For future sessions, you can skip the indexing step and directly load the existing embeddings using the code in the next cell.

In [14]:
# Alternative: Load existing embeddings (run this instead of the indexing cells above)
def load_existing_index():
    """Load previously created index from disk"""
    persist_directory = "../chromadb_storage"
    
    if not os.path.exists(persist_directory):
        print("No existing embeddings found. Please run the full pipeline first.")
        return None
    
    # Configure embeddings (same as before)
    embed_model = HuggingFaceEmbedding(model_name="BAAI/bge-small-en")
    Settings.embed_model = embed_model
    
    # Load existing ChromaDB
    db = chromadb.PersistentClient(path=persist_directory)
    chroma_collection = db.get_or_create_collection("kusoe_rag")
    vector_store = ChromaVectorStore(chroma_collection=chroma_collection)
    
    # Load the index
    index = VectorStoreIndex.from_vector_store(vector_store)
    
    print("Existing index loaded successfully!")
    return index

# Uncomment the next two lines to load existing embeddings instead of creating new ones:
# existing_index = load_existing_index()
# query_engine = existing_index.as_query_engine() if existing_index else None

In [18]:
# Memory Usage Estimation
print("=== KUSOE Vector Database Memory Estimation ===")

# Count total chunks and characters
all_nodes = custom_chunk_splitter(documents)
total_chunks = len(all_nodes)
total_characters = sum(len(node.text) for node in all_nodes)

print(f"Documents loaded: {len(documents)}")
print(f"Total chunks created: {total_chunks}")
print(f"Total characters: {total_characters:,}")
print(f"Average chunk size: {total_characters // total_chunks:,} characters")

# Embedding model details
embedding_model = "bge-small-en"
embedding_dimensions = 384  # bge-small-en has 384 dimensions
bytes_per_float = 4  # 32-bit float

# Memory calculations
embedding_memory_per_chunk = embedding_dimensions * bytes_per_float  # bytes
total_embedding_memory = total_chunks * embedding_memory_per_chunk  # bytes

# Text storage (assuming UTF-8, ~1 byte per character)
text_memory = total_characters  # bytes

# ChromaDB overhead (metadata, indices, etc.) - estimated 20-30% overhead
overhead_factor = 1.25
total_memory_bytes = (total_embedding_memory + text_memory) * overhead_factor

# Convert to human-readable units
memory_kb = total_memory_bytes / 1024
memory_mb = memory_kb / 1024
memory_gb = memory_mb / 1024

print(f"\n=== Memory Breakdown ===")
print(f"Embeddings: {embedding_dimensions} dims × {total_chunks} chunks × 4 bytes = {total_embedding_memory/1024/1024:.2f} MB")
print(f"Text storage: {text_memory/1024/1024:.2f} MB")
print(f"ChromaDB overhead (~25%): {(total_memory_bytes - total_embedding_memory - text_memory)/1024/1024:.2f} MB")
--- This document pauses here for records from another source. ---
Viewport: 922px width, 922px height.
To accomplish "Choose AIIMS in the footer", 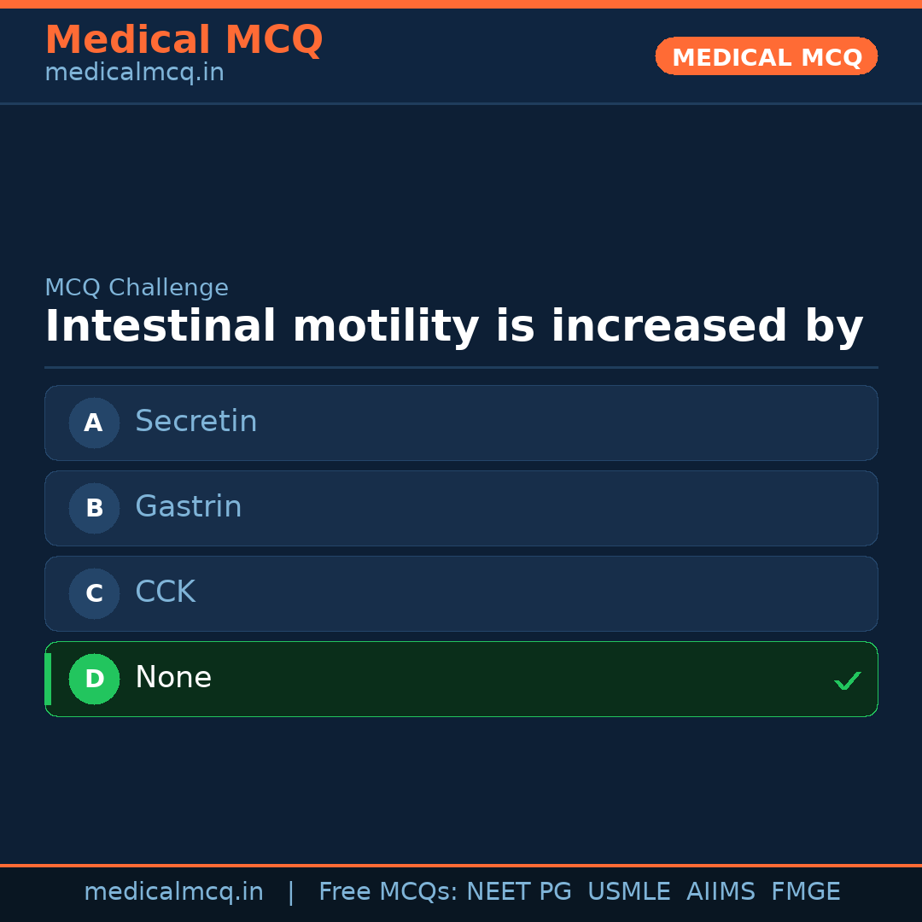I will pos(721,892).
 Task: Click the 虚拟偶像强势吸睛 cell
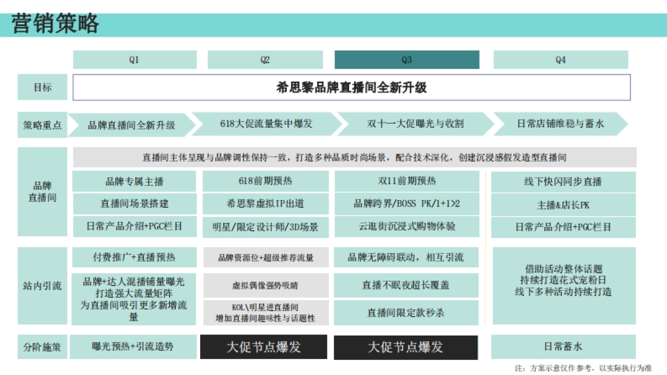(265, 285)
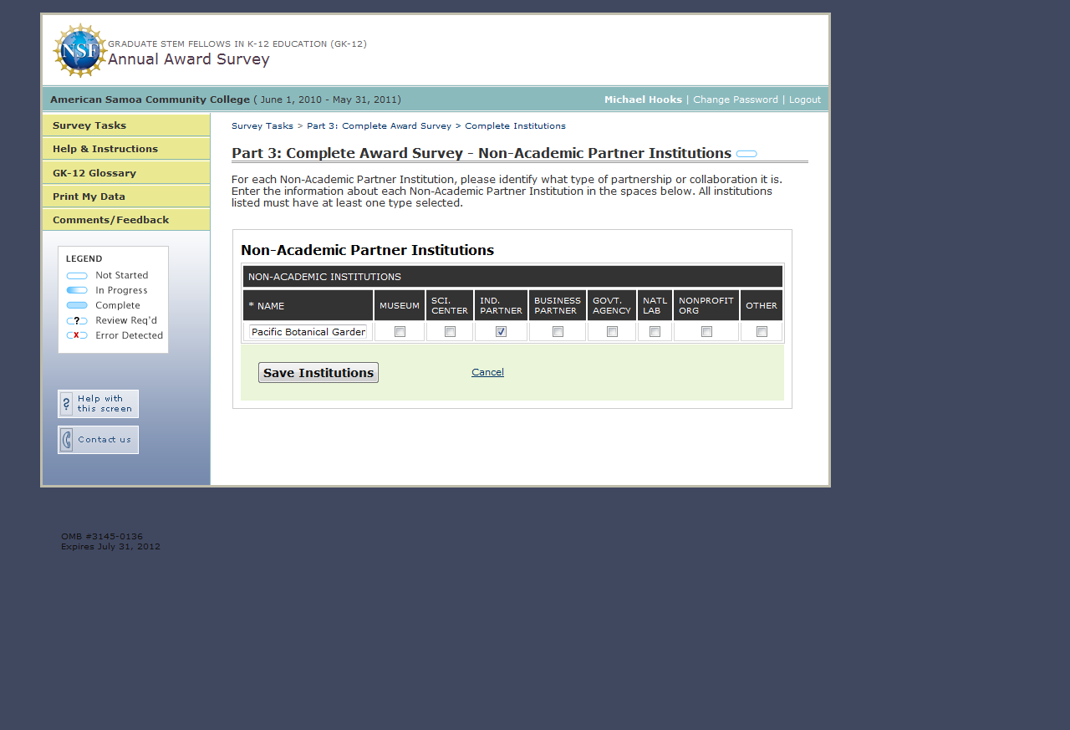1070x730 pixels.
Task: Focus the institution Name text field
Action: (x=308, y=332)
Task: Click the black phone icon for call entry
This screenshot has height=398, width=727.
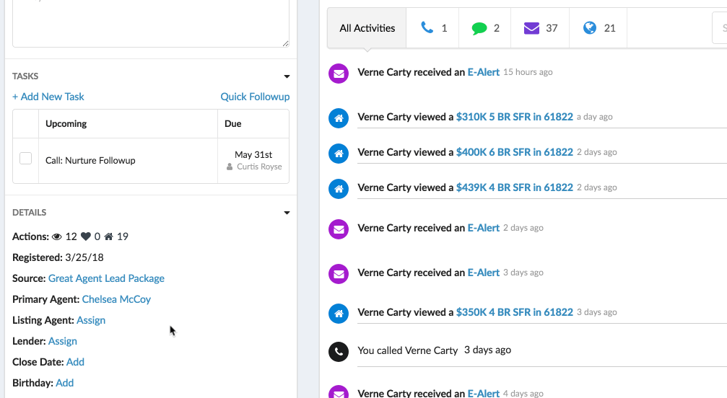Action: pos(338,351)
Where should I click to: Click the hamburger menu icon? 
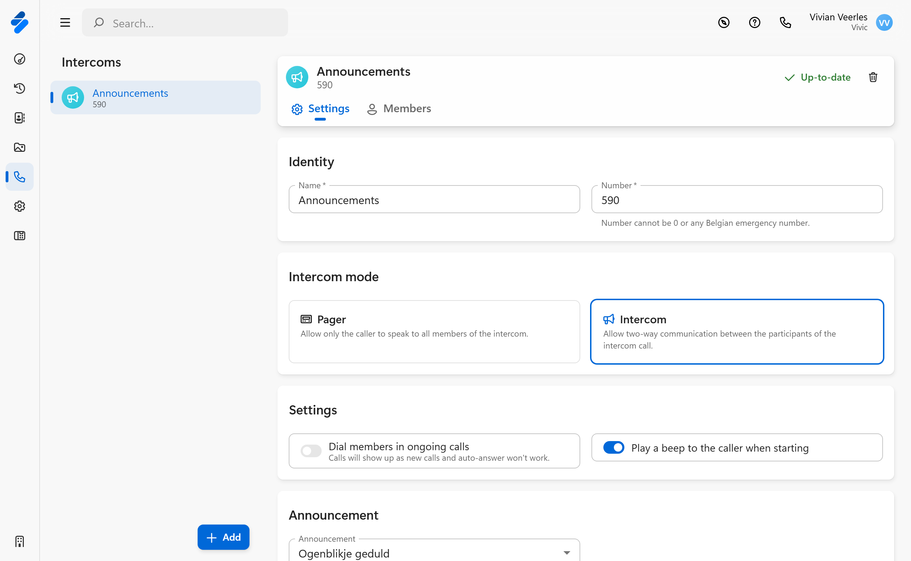[x=65, y=23]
print(f"\n=== Total Estimated Memory Usage ===")
print(f"Total: {memory_mb:.2f} MB ({memory_gb:.3f} GB)")

if memory_mb < 100:
    print("💚 Very lightweight - easily fits in RAM")
elif memory_mb < 500:
    print("💚 Lightweight - no memory concerns")
elif memory_mb < 1000:
    print("💛 Moderate - should be fine on most systems")
else:
    print("🟡 Large - consider system RAM capacity")

print(f"\nNote: This is in-memory storage. Persistent storage would be similar in disk space.")
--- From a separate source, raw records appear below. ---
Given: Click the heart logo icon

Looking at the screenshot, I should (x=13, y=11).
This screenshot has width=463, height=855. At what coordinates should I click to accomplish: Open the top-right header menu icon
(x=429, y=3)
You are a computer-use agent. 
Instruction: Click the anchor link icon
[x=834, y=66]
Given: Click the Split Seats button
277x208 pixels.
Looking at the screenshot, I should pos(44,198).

=== KUSOE Vector Database Memory Estimation ===
Documents loaded: 7
Total chunks created: 58
Total characters: 34,274
Average chunk size: 590 characters

=== Memory Breakdown ===
Embeddings: 384 dims × 58 chunks × 4 bytes = 0.08 MB
Text storage: 0.03 MB
ChromaDB overhead (~25%): 0.03 MB

=== Total Estimated Memory Usage ===
Total: 0.15 MB (0.000 GB)
💚 Very lightweight - easily fits in RAM

Note: This is in-memory storage. Persistent storage would be similar in disk space.